Stored items from a collection:

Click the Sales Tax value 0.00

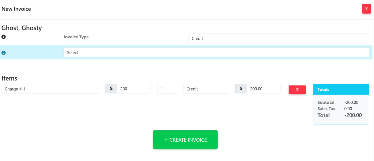pos(348,109)
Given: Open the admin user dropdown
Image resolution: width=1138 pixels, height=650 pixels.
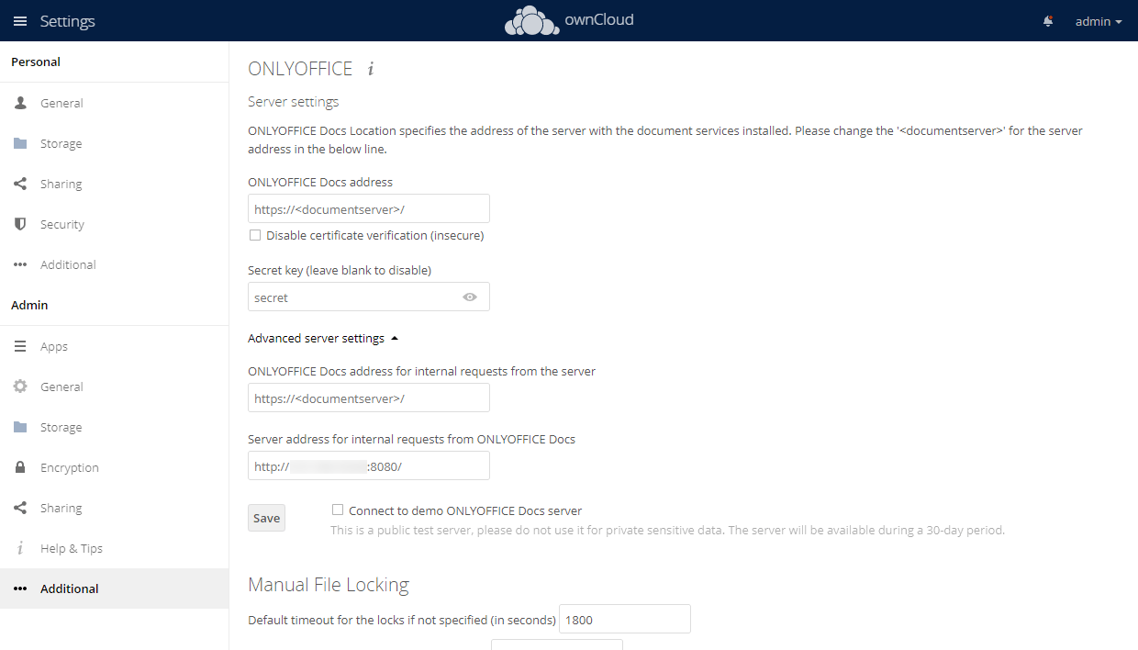Looking at the screenshot, I should 1099,21.
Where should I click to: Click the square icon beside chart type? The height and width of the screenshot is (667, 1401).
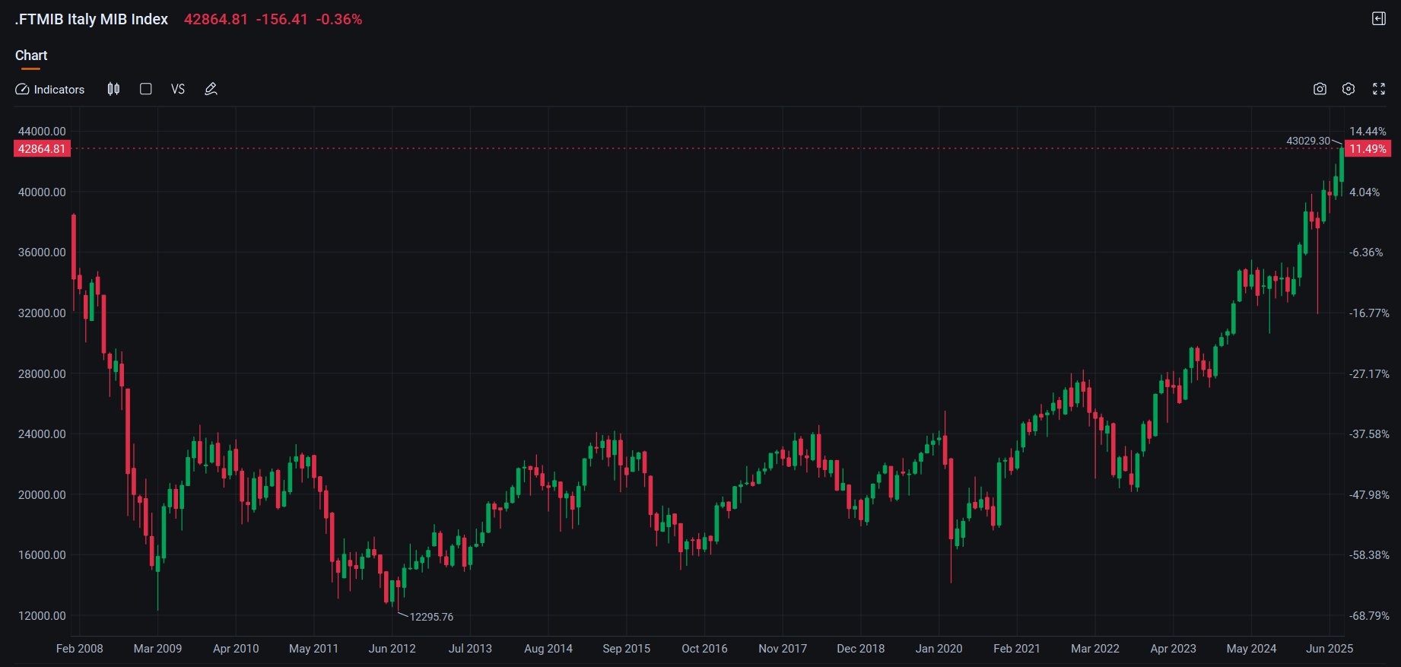(146, 89)
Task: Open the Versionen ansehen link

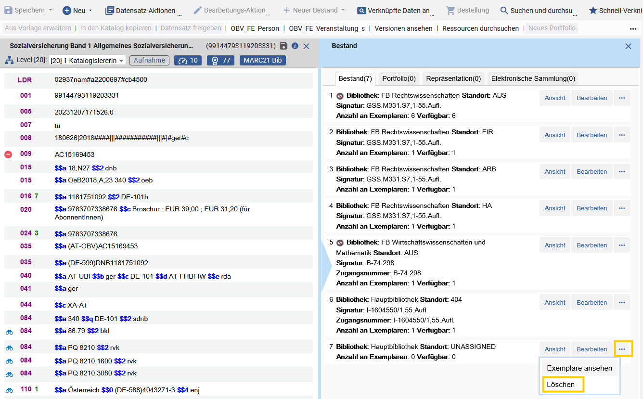Action: pos(403,28)
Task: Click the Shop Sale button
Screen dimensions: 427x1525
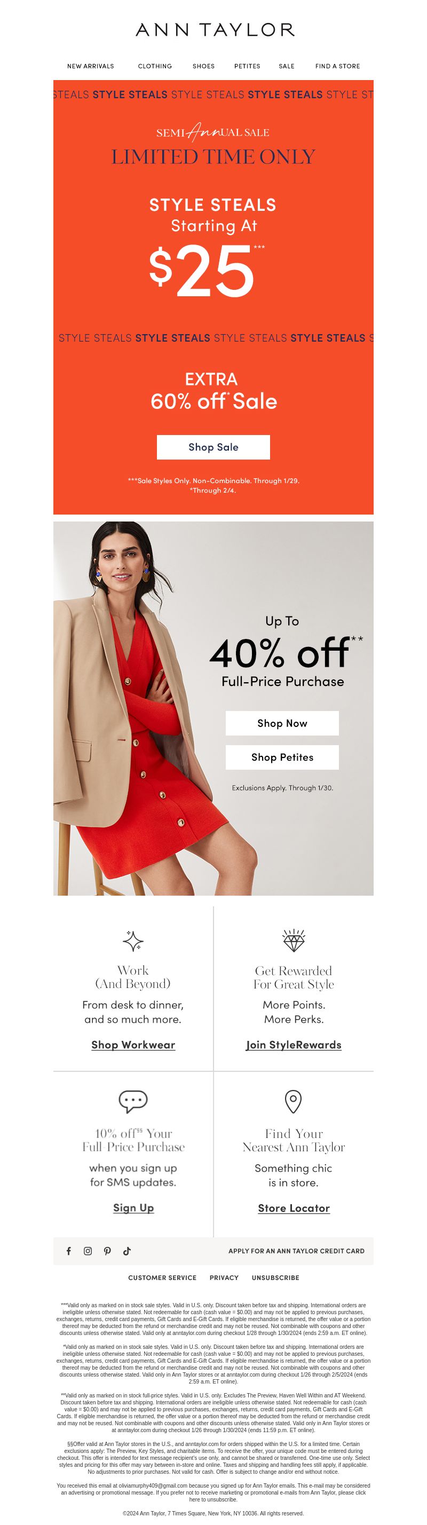Action: click(213, 447)
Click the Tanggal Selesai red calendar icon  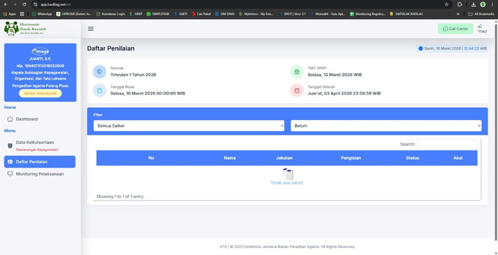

* Task instructions *
Starting with the line that contains "Where should I", give the lines again exactly as they appear through the last line of the data, pictures excluded.

* Result of this task *
Where should I click to: Click the square icon beside chart type? The height and width of the screenshot is (667, 1401).
(146, 89)
Task: Open the Versionen ansehen link

Action: pos(403,28)
Task: Click the Shop Sale button
Screen dimensions: 427x1525
Action: click(213, 447)
Click the Tanggal Selesai red calendar icon  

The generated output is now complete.